February is Pet Dental Health Month when dog and cat owners are reminded of the importance of brushing their four-legged friends’ teeth. The awareness event is sponsored by the American Veterinary Medical Association (AVMA), which says dental disease in one of the most common problems veterinarians see in pets.
Pet dental problems can become serious if untreated and dental infection can spread to the heart, kidneys and other organs, becoming a life-threatening condition for pets. Practicing good dental hygiene with your pets is the best prevention and AVMA recommends brushing at home and regular dental cleanings by your veterinarian.
How often should pet owners brush their pet’s teeth?
“It’s ideal to do it daily but even you can do it a couple times a week, they’re still going to benefit from that,” says Dr. Julia Georgesen of Blum Animal Hospital in Chicago. “Plaque can cause gum disease, bad breath and tooth decay just like in people.”
The average cost to prevent dental disease in pets is $171.82 per pet, according to a 2013 analysis conducted by VPI Pet Insurance. The analysis found the cost to treat dental disease (without preventive steps) costs $531.71.
The best and easiest preventive step is brushing your pet’s teeth. Introduce brushing gently and gradually though. “It’s best to take in stages,” says Georgesen. “Find a dog tooth brush ideally, finger brushes work for small dogs and for big dogs it’s better to get a long brush with soft bristles.”
Dental treats such as chews can also be effective, according to Georgesen, because they scrape the tooth surface and remove plaque but she says never leave your pet alone with them. “They could choke on a piece or bite off a big piece and sit in their stomach,” says Georgesen. “I wouldn’t leave a pet unattended with one.”
A variety of retail products, like plaque-retardant sprays and gels are also available. You can find a list here.

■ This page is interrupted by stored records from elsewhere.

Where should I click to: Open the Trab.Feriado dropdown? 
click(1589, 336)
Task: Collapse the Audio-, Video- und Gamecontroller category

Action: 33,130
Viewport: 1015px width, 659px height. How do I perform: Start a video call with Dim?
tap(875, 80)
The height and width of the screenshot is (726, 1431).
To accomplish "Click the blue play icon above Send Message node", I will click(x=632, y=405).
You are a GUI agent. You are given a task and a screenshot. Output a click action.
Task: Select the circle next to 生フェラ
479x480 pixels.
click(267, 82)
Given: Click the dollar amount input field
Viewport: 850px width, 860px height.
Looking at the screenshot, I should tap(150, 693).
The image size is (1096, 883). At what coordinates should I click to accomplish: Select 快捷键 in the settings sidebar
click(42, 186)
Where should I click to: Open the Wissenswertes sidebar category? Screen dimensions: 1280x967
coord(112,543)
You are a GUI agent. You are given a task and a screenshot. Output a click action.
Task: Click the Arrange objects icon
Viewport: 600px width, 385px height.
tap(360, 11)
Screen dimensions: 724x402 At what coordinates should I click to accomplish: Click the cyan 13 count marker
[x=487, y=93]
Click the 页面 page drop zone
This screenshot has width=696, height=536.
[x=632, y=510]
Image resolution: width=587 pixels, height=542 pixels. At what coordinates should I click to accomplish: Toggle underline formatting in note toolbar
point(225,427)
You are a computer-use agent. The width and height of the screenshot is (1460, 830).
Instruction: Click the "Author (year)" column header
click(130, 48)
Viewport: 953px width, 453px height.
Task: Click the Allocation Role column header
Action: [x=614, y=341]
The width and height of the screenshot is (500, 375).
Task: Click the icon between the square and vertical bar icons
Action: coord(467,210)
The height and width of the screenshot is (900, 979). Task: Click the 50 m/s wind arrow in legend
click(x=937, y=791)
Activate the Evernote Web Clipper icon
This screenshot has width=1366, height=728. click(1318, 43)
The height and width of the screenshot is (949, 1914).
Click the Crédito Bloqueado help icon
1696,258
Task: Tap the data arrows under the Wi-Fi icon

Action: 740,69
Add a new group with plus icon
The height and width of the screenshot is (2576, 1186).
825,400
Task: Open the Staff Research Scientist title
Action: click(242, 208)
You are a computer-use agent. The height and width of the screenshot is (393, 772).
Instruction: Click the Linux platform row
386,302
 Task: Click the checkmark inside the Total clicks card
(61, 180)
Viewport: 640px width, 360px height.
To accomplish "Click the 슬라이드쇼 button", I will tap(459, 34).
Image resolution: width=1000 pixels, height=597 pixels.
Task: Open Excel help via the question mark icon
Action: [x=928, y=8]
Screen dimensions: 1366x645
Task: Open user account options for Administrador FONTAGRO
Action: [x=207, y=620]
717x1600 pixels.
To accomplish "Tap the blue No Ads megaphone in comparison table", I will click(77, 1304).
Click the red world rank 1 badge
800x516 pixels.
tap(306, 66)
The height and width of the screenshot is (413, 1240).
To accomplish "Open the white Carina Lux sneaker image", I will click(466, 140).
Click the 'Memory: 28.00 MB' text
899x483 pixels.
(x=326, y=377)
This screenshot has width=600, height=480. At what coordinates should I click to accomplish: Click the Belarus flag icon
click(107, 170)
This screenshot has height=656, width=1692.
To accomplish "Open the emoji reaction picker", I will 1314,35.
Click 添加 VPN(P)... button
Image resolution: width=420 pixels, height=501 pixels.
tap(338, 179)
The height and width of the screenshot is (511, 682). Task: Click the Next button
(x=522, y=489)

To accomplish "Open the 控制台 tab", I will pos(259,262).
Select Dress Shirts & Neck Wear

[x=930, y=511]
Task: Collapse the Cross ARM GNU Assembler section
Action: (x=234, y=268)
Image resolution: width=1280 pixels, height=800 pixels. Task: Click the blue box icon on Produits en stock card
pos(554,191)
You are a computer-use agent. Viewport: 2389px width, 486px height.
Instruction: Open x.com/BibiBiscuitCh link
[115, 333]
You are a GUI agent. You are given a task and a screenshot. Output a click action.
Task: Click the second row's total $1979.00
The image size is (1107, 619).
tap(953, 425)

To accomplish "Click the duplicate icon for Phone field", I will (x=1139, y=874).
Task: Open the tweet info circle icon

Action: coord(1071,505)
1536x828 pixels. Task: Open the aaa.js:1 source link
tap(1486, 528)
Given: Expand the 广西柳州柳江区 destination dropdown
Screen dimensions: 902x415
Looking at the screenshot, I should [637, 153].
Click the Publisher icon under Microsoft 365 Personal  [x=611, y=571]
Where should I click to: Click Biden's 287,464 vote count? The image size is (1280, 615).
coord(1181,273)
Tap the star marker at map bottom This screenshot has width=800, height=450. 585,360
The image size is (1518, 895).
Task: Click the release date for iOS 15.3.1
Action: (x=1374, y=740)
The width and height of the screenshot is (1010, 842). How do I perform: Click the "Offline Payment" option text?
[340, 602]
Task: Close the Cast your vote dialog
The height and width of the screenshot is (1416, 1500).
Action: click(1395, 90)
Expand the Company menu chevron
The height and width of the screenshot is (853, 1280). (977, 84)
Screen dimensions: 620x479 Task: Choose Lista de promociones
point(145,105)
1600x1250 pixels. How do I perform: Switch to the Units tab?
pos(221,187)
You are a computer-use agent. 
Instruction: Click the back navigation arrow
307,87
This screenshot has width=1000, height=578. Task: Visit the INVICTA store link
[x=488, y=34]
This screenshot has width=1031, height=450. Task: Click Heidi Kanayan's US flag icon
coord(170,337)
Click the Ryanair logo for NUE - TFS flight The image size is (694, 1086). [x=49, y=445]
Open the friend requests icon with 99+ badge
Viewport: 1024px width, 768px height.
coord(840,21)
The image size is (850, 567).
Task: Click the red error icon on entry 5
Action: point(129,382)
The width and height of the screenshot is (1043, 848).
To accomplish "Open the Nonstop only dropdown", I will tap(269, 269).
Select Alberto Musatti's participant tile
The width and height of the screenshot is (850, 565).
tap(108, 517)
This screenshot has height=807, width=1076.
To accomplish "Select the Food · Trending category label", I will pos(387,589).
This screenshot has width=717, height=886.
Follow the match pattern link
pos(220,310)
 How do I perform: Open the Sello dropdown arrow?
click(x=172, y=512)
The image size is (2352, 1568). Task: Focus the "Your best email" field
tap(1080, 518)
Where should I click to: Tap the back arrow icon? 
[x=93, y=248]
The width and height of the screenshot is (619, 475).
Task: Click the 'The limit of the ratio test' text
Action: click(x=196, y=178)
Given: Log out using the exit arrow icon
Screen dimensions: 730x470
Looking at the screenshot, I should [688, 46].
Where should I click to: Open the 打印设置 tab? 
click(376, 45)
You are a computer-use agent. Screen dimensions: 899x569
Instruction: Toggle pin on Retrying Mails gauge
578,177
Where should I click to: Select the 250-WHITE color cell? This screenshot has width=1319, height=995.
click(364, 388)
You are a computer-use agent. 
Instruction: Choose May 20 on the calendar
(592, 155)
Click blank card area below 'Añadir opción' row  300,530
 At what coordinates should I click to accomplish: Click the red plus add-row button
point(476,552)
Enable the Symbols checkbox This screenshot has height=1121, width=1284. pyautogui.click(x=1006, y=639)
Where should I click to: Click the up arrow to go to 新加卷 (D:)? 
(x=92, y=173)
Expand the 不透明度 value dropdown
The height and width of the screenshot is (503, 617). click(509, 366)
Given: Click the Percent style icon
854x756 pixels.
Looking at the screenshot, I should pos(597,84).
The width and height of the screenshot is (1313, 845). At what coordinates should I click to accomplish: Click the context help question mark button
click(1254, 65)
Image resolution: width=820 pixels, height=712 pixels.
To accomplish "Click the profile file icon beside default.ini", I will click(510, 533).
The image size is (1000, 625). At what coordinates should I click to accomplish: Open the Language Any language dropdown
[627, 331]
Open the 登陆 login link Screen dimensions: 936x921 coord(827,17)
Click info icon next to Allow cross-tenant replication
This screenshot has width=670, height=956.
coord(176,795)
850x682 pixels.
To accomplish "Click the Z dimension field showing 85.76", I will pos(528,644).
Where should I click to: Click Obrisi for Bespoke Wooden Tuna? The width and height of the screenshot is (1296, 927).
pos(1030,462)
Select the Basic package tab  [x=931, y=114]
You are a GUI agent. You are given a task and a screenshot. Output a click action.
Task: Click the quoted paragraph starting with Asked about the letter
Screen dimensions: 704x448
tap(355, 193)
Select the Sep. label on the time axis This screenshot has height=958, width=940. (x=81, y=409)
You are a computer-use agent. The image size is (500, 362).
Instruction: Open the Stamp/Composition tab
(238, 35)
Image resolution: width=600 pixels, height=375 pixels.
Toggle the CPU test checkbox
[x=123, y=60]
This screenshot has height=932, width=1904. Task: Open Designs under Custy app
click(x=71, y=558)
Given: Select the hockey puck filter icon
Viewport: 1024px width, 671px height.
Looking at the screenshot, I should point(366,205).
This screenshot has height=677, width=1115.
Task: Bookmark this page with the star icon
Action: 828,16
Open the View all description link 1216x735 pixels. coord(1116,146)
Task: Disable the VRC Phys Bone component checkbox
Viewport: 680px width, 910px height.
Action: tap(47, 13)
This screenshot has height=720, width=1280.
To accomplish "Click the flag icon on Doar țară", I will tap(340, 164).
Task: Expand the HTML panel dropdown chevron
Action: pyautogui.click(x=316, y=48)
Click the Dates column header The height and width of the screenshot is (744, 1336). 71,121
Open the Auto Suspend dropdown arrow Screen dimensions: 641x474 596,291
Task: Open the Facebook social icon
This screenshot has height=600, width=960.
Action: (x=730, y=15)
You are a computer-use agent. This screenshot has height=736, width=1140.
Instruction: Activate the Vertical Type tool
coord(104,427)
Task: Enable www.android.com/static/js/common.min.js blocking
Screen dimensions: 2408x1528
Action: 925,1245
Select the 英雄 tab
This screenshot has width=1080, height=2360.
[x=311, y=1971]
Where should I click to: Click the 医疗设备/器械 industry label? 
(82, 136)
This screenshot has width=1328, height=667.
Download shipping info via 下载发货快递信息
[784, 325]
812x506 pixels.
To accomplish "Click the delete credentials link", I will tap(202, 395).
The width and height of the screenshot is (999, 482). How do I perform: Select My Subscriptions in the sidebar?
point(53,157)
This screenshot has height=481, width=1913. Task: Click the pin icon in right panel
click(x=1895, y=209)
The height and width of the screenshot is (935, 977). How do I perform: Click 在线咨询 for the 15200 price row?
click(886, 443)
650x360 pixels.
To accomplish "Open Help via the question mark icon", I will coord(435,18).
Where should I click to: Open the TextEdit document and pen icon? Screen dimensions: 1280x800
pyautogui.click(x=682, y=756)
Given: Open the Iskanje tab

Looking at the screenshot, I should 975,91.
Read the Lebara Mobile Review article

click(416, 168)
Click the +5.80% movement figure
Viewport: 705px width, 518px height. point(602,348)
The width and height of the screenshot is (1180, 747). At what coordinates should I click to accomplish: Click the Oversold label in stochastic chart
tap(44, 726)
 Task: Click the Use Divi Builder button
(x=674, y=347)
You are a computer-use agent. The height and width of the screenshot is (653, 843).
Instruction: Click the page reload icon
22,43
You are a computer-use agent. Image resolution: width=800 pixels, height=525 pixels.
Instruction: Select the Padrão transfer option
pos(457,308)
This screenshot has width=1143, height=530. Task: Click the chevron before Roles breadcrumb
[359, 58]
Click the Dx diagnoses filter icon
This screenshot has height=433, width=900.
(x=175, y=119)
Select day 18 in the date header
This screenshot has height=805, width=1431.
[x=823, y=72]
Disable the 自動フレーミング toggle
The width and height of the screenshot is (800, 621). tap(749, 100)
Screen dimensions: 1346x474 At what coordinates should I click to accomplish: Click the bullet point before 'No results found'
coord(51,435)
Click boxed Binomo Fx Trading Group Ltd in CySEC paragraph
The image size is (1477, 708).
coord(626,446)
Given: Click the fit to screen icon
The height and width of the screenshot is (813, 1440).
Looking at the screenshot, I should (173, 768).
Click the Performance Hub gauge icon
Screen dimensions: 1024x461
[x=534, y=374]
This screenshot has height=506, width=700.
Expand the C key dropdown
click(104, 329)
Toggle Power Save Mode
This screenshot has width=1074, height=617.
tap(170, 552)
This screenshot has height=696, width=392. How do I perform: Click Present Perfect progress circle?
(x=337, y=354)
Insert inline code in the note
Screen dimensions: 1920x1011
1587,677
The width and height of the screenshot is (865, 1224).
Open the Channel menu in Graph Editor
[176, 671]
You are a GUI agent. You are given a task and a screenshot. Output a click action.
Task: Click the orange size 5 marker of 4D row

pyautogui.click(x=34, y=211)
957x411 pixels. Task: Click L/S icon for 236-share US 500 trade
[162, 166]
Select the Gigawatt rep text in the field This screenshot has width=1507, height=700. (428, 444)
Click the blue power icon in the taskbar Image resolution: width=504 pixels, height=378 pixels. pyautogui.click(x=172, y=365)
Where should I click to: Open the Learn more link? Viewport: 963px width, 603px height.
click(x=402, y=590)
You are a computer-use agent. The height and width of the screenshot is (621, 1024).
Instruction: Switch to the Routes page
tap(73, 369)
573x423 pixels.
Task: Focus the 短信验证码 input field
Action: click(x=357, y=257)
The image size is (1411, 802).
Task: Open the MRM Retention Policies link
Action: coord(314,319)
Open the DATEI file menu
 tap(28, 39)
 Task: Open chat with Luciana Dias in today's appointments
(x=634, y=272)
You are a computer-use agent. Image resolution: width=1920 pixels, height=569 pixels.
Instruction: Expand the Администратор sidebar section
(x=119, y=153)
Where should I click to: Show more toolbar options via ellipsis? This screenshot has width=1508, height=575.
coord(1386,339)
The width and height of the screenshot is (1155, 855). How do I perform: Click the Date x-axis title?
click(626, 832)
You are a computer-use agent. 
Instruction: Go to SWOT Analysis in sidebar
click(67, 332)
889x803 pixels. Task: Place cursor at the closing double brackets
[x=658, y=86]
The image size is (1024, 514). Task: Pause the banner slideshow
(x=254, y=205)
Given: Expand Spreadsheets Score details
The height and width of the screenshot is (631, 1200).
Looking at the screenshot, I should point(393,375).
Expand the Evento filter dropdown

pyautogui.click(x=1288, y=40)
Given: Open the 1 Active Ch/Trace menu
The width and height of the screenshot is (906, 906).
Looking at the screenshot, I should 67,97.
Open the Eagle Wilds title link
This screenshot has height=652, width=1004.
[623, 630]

Regular dental checkups are important to maintain your pet’s dental health and professional cleanings will be required during its lifetime but you should watch for signs of dental disease, including these symptoms:
• Red, swollen gums and brownish teeth
• Bad breath (pets usually have less than fresh breath but if it becomes really stinky, similar to the smell of a rotten egg, it could be a sign of periodontal disease)
• Bleeding from the mouth
• Frequent pawing or rubbing at the face and/or mouth
• Reluctance to eat hard foods
If you notice any of these symptoms, take your pet to the veterinarian as soon as possible.